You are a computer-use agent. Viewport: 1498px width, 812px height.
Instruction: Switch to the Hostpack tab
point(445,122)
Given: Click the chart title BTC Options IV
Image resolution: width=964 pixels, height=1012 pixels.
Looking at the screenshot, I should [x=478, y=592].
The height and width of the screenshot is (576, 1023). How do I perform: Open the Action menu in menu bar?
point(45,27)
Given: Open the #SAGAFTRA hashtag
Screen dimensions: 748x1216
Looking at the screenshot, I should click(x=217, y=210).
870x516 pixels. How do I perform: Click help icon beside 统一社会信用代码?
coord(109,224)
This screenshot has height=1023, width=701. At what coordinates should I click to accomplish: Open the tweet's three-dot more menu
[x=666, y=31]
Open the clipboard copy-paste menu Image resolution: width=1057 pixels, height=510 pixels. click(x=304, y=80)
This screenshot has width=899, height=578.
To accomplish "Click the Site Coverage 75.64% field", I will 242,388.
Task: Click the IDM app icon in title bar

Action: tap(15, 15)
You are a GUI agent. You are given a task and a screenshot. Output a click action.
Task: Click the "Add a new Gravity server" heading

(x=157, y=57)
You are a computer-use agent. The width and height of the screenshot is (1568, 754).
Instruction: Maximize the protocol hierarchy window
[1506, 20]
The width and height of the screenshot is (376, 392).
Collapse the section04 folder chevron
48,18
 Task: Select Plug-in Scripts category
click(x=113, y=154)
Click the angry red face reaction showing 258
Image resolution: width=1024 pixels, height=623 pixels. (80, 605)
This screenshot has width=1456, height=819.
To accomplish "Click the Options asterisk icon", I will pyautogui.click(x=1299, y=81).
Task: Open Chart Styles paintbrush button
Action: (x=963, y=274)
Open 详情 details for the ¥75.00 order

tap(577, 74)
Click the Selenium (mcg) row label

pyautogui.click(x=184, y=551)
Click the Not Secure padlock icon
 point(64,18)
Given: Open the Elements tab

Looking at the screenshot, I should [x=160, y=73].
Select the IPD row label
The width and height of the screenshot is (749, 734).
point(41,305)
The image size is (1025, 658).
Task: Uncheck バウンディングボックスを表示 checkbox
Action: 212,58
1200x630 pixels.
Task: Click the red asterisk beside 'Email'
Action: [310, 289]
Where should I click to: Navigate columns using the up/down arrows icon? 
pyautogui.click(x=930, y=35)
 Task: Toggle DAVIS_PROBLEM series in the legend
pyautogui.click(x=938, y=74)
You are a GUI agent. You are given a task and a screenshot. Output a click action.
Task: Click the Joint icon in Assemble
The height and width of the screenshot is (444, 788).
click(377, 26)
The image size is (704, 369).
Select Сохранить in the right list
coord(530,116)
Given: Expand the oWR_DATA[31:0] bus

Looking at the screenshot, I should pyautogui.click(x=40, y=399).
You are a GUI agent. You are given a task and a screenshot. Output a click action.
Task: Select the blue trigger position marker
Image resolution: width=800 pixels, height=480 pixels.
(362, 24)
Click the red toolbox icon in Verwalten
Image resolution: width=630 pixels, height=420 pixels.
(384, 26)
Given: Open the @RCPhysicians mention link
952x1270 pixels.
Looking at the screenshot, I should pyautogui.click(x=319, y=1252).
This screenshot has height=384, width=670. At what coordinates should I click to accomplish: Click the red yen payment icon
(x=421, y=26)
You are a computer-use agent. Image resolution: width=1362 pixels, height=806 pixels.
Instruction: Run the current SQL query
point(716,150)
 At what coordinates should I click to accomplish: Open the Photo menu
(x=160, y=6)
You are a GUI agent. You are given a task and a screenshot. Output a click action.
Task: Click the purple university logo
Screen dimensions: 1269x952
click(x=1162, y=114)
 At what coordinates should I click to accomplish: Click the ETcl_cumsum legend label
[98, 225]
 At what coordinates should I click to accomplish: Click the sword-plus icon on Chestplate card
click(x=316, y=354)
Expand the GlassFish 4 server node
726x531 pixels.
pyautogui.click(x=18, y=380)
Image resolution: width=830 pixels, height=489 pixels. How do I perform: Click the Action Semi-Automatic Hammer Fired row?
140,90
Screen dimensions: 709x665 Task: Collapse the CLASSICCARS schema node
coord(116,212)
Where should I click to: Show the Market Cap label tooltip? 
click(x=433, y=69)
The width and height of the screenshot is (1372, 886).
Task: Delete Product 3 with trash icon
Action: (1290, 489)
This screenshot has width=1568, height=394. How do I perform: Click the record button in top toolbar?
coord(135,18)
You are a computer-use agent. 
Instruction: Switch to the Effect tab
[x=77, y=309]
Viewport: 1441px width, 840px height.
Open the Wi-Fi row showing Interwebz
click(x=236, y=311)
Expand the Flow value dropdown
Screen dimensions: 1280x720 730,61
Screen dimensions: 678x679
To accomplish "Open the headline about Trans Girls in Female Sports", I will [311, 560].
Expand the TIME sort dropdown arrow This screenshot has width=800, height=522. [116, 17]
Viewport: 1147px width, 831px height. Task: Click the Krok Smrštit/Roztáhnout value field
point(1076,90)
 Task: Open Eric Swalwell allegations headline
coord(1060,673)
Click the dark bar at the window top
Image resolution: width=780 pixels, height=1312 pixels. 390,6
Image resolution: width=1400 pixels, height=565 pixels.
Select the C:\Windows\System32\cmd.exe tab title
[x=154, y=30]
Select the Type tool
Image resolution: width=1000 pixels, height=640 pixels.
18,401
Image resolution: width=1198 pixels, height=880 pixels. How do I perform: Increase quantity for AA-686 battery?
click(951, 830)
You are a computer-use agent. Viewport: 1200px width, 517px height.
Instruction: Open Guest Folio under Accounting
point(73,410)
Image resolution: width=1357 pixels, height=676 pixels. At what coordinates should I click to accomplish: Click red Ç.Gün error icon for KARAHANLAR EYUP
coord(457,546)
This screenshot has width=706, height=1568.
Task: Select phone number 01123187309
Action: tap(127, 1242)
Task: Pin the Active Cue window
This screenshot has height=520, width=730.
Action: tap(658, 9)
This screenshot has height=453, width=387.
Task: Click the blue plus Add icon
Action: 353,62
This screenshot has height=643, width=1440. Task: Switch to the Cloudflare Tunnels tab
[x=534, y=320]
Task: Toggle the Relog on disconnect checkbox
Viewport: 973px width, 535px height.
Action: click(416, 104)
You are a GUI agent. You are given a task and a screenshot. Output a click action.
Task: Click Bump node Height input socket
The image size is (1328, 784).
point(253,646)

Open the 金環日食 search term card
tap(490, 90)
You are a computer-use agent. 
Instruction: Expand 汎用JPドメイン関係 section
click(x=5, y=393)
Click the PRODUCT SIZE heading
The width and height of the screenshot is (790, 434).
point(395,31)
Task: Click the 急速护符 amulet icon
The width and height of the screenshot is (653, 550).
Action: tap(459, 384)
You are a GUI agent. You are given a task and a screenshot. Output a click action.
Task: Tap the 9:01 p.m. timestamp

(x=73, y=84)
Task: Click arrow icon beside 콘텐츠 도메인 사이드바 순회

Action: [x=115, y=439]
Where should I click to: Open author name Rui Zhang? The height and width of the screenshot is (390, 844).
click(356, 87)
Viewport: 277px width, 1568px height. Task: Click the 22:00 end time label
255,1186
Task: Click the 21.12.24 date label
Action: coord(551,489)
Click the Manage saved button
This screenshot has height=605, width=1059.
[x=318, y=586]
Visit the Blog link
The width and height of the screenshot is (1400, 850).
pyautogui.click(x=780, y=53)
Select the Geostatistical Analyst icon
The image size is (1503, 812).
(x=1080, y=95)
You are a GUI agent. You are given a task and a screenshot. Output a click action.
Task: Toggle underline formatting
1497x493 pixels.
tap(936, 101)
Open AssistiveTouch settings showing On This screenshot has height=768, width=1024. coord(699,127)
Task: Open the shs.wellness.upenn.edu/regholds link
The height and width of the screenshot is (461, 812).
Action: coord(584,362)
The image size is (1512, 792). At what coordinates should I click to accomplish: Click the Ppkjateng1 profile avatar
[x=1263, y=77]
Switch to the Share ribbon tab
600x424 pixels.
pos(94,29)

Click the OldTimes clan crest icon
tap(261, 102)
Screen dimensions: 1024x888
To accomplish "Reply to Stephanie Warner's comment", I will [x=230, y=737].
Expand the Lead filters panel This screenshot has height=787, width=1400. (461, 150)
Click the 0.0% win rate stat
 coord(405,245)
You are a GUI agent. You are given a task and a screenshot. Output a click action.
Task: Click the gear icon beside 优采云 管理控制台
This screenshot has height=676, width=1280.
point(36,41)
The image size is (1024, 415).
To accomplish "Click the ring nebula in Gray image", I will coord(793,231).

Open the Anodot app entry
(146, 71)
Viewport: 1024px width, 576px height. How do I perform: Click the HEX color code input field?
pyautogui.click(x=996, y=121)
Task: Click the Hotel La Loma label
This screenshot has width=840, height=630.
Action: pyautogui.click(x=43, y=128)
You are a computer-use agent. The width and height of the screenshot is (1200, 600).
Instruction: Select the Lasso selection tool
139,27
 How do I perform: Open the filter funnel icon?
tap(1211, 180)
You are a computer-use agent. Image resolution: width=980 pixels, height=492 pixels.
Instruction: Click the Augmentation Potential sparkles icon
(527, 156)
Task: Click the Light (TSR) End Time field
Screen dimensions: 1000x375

━━━━

Task requirements
When you reach the line with "The width and height of the screenshot is (376, 392)." in the records above, start writing out lines exactly, and stop once the line with "This screenshot has width=1456, height=819." has been written; include nothing else.

Answer to this problem
The width and height of the screenshot is (376, 392).
Collapse the section04 folder chevron
48,18
 Task: Select Plug-in Scripts category
click(x=113, y=154)
Click the angry red face reaction showing 258
Image resolution: width=1024 pixels, height=623 pixels. (80, 605)
This screenshot has width=1456, height=819.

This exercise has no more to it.